[START OF Raw data]

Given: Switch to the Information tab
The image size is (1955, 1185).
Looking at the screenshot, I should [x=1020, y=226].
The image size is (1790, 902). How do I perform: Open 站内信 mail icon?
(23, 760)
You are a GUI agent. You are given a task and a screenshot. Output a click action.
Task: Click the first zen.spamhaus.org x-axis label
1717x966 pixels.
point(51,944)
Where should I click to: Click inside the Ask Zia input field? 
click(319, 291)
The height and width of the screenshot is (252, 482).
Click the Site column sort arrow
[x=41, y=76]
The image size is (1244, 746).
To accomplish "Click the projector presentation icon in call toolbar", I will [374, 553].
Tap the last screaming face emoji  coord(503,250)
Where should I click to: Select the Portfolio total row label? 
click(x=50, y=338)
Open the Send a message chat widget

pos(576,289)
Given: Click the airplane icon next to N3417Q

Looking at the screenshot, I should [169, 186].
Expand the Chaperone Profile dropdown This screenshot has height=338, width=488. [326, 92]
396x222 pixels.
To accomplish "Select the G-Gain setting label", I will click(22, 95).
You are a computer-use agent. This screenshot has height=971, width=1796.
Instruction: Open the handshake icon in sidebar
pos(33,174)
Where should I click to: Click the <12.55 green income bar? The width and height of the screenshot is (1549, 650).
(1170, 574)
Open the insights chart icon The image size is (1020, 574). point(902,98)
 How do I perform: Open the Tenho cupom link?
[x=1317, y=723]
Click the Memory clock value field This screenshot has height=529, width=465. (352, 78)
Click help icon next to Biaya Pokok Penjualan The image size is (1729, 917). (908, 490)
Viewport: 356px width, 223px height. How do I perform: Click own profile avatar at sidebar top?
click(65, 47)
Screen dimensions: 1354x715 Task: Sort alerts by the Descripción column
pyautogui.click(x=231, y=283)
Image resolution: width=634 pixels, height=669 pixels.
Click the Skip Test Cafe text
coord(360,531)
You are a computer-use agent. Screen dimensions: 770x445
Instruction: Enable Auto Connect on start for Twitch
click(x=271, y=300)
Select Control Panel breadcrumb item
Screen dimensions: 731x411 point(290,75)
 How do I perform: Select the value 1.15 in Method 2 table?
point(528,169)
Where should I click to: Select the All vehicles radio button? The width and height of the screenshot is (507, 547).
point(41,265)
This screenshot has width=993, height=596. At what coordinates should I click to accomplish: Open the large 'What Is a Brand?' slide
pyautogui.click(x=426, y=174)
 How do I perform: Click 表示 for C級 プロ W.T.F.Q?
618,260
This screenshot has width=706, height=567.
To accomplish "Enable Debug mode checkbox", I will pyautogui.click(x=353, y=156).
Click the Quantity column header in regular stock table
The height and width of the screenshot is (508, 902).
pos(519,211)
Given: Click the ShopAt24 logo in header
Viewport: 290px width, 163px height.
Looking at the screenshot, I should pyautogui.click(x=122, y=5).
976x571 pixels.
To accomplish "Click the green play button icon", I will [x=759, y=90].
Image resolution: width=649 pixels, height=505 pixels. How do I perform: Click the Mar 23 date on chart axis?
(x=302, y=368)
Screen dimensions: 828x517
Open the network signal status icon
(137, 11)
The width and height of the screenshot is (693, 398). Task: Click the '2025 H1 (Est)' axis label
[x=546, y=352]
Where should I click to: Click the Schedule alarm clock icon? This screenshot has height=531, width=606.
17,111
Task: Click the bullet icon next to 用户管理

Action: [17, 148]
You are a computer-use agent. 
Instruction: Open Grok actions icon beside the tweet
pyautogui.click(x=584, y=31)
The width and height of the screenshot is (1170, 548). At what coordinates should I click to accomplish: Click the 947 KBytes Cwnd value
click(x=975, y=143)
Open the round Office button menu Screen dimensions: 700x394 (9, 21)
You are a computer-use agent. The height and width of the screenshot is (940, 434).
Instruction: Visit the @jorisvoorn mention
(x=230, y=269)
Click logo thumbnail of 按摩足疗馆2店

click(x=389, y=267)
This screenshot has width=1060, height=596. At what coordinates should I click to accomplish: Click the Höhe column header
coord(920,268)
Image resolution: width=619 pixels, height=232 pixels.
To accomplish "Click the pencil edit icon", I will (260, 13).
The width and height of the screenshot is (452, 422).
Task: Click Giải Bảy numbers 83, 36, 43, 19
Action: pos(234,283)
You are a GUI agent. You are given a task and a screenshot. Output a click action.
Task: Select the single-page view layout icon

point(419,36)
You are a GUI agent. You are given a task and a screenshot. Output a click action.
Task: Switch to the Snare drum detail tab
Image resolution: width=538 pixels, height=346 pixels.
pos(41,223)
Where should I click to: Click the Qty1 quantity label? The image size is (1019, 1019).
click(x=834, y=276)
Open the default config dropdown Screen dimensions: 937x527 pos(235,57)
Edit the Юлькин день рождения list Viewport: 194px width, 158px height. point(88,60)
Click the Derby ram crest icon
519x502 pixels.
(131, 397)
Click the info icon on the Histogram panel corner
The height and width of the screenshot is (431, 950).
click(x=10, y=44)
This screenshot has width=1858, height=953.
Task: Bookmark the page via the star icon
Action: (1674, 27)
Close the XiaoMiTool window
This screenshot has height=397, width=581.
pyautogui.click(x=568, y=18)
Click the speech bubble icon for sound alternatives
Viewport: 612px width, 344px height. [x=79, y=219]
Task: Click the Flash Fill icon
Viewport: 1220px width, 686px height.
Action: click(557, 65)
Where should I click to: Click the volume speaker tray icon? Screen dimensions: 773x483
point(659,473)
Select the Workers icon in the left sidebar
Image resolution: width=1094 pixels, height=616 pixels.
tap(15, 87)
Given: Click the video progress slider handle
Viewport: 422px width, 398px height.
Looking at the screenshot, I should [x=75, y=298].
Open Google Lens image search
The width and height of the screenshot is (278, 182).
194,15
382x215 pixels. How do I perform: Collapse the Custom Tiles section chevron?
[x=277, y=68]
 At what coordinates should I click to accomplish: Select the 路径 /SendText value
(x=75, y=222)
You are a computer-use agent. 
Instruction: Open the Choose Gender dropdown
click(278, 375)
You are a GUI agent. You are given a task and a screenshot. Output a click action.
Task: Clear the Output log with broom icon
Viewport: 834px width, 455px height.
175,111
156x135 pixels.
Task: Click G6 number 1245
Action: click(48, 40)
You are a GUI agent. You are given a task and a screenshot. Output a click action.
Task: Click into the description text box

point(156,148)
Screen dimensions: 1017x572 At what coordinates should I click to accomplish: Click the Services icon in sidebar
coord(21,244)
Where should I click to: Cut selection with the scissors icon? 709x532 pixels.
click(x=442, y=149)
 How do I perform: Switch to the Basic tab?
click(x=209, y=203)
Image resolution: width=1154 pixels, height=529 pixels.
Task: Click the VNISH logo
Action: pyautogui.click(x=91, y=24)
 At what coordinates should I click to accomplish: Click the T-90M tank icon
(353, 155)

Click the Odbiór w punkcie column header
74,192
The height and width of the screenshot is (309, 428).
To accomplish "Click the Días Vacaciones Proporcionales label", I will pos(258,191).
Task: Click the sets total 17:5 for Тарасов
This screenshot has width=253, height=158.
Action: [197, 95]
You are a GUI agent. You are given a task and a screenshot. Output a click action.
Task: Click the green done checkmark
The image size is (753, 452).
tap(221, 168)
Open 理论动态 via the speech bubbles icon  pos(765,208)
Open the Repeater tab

[END OF Raw data]

◆ **Brief**: Reproduce the data above with "green done checkmark" renamed to "blue confirm checkmark" and nothing else altered.

◆ **Result**:
Given: Switch to the Information tab
The image size is (1955, 1185).
Looking at the screenshot, I should [x=1020, y=226].
The image size is (1790, 902). How do I perform: Open 站内信 mail icon?
(23, 760)
You are a GUI agent. You are given a task and a screenshot. Output a click action.
Task: Click the first zen.spamhaus.org x-axis label
1717x966 pixels.
point(51,944)
Where should I click to: Click inside the Ask Zia input field? 
click(319, 291)
The height and width of the screenshot is (252, 482).
Click the Site column sort arrow
[x=41, y=76]
The image size is (1244, 746).
To accomplish "Click the projector presentation icon in call toolbar", I will [374, 553].
Tap the last screaming face emoji  coord(503,250)
Where should I click to: Select the Portfolio total row label? 
click(x=50, y=338)
Open the Send a message chat widget

pos(576,289)
Given: Click the airplane icon next to N3417Q

Looking at the screenshot, I should [169, 186].
Expand the Chaperone Profile dropdown This screenshot has height=338, width=488. [326, 92]
396x222 pixels.
To accomplish "Select the G-Gain setting label", I will click(22, 95).
You are a computer-use agent. This screenshot has height=971, width=1796.
Instruction: Open the handshake icon in sidebar
pos(33,174)
Where should I click to: Click the <12.55 green income bar? The width and height of the screenshot is (1549, 650).
(1170, 574)
Open the insights chart icon The image size is (1020, 574). point(902,98)
 How do I perform: Open the Tenho cupom link?
[x=1317, y=723]
Click the Memory clock value field This screenshot has height=529, width=465. (352, 78)
Click help icon next to Biaya Pokok Penjualan The image size is (1729, 917). (908, 490)
Viewport: 356px width, 223px height. How do I perform: Click own profile avatar at sidebar top?
click(65, 47)
Screen dimensions: 1354x715 Task: Sort alerts by the Descripción column
pyautogui.click(x=231, y=283)
Image resolution: width=634 pixels, height=669 pixels.
Click the Skip Test Cafe text
coord(360,531)
You are a computer-use agent. Screen dimensions: 770x445
Instruction: Enable Auto Connect on start for Twitch
click(x=271, y=300)
Select Control Panel breadcrumb item
Screen dimensions: 731x411 point(290,75)
 How do I perform: Select the value 1.15 in Method 2 table?
point(528,169)
Where should I click to: Select the All vehicles radio button? The width and height of the screenshot is (507, 547).
point(41,265)
This screenshot has width=993, height=596. At what coordinates should I click to accomplish: Open the large 'What Is a Brand?' slide
pyautogui.click(x=426, y=174)
 How do I perform: Click 表示 for C級 プロ W.T.F.Q?
618,260
This screenshot has width=706, height=567.
To accomplish "Enable Debug mode checkbox", I will pyautogui.click(x=353, y=156).
Click the Quantity column header in regular stock table
The height and width of the screenshot is (508, 902).
pos(519,211)
Given: Click the ShopAt24 logo in header
Viewport: 290px width, 163px height.
Looking at the screenshot, I should pyautogui.click(x=122, y=5).
976x571 pixels.
To accomplish "Click the green play button icon", I will [x=759, y=90].
Image resolution: width=649 pixels, height=505 pixels. How do I perform: Click the Mar 23 date on chart axis?
(x=302, y=368)
Screen dimensions: 828x517
Open the network signal status icon
(137, 11)
The width and height of the screenshot is (693, 398). Task: Click the '2025 H1 (Est)' axis label
[x=546, y=352]
Where should I click to: Click the Schedule alarm clock icon? This screenshot has height=531, width=606.
17,111
Task: Click the bullet icon next to 用户管理

Action: [17, 148]
You are a computer-use agent. 
Instruction: Open Grok actions icon beside the tweet
pyautogui.click(x=584, y=31)
The width and height of the screenshot is (1170, 548). At what coordinates should I click to accomplish: Click the 947 KBytes Cwnd value
click(x=975, y=143)
Open the round Office button menu Screen dimensions: 700x394 (9, 21)
You are a computer-use agent. The height and width of the screenshot is (940, 434).
Instruction: Visit the @jorisvoorn mention
(x=230, y=269)
Click logo thumbnail of 按摩足疗馆2店

click(x=389, y=267)
This screenshot has width=1060, height=596. At what coordinates should I click to accomplish: Click the Höhe column header
coord(920,268)
Image resolution: width=619 pixels, height=232 pixels.
To accomplish "Click the pencil edit icon", I will (260, 13).
The width and height of the screenshot is (452, 422).
Task: Click Giải Bảy numbers 83, 36, 43, 19
Action: pos(234,283)
You are a GUI agent. You are given a task and a screenshot. Output a click action.
Task: Select the single-page view layout icon

point(419,36)
You are a GUI agent. You are given a task and a screenshot. Output a click action.
Task: Switch to the Snare drum detail tab
Image resolution: width=538 pixels, height=346 pixels.
pos(41,223)
Where should I click to: Click the Qty1 quantity label? The image size is (1019, 1019).
click(x=834, y=276)
Open the default config dropdown Screen dimensions: 937x527 pos(235,57)
Edit the Юлькин день рождения list Viewport: 194px width, 158px height. point(88,60)
Click the Derby ram crest icon
519x502 pixels.
(131, 397)
Click the info icon on the Histogram panel corner
The height and width of the screenshot is (431, 950).
click(x=10, y=44)
This screenshot has width=1858, height=953.
Task: Bookmark the page via the star icon
Action: (1674, 27)
Close the XiaoMiTool window
This screenshot has height=397, width=581.
pyautogui.click(x=568, y=18)
Click the speech bubble icon for sound alternatives
Viewport: 612px width, 344px height. [x=79, y=219]
Task: Click the Flash Fill icon
Viewport: 1220px width, 686px height.
Action: click(557, 65)
Where should I click to: Click the volume speaker tray icon? Screen dimensions: 773x483
point(659,473)
Select the Workers icon in the left sidebar
Image resolution: width=1094 pixels, height=616 pixels.
tap(15, 87)
Given: Click the video progress slider handle
Viewport: 422px width, 398px height.
Looking at the screenshot, I should [x=75, y=298].
Open Google Lens image search
The width and height of the screenshot is (278, 182).
194,15
382x215 pixels. How do I perform: Collapse the Custom Tiles section chevron?
[x=277, y=68]
 At what coordinates should I click to accomplish: Select the 路径 /SendText value
(x=75, y=222)
You are a computer-use agent. 
Instruction: Open the Choose Gender dropdown
click(278, 375)
You are a GUI agent. You are given a task and a screenshot. Output a click action.
Task: Clear the Output log with broom icon
Viewport: 834px width, 455px height.
175,111
156x135 pixels.
Task: Click G6 number 1245
Action: click(48, 40)
You are a GUI agent. You are given a task and a screenshot. Output a click action.
Task: Click into the description text box

point(156,148)
Screen dimensions: 1017x572 At what coordinates should I click to accomplish: Click the Services icon in sidebar
coord(21,244)
Where should I click to: Cut selection with the scissors icon? 709x532 pixels.
click(x=442, y=149)
 How do I perform: Switch to the Basic tab?
click(x=209, y=203)
Image resolution: width=1154 pixels, height=529 pixels.
Task: Click the VNISH logo
Action: pyautogui.click(x=91, y=24)
 At what coordinates should I click to accomplish: Click the T-90M tank icon
(353, 155)

Click the Odbiór w punkcie column header
74,192
The height and width of the screenshot is (309, 428).
To accomplish "Click the Días Vacaciones Proporcionales label", I will pos(258,191).
Task: Click the sets total 17:5 for Тарасов
This screenshot has width=253, height=158.
Action: [197, 95]
You are a GUI agent. You are given a task and a screenshot. Output a click action.
Task: Click the blue confirm checkmark
The image size is (753, 452).
tap(221, 168)
Open 理论动态 via the speech bubbles icon  pos(765,208)
Open the Repeater tab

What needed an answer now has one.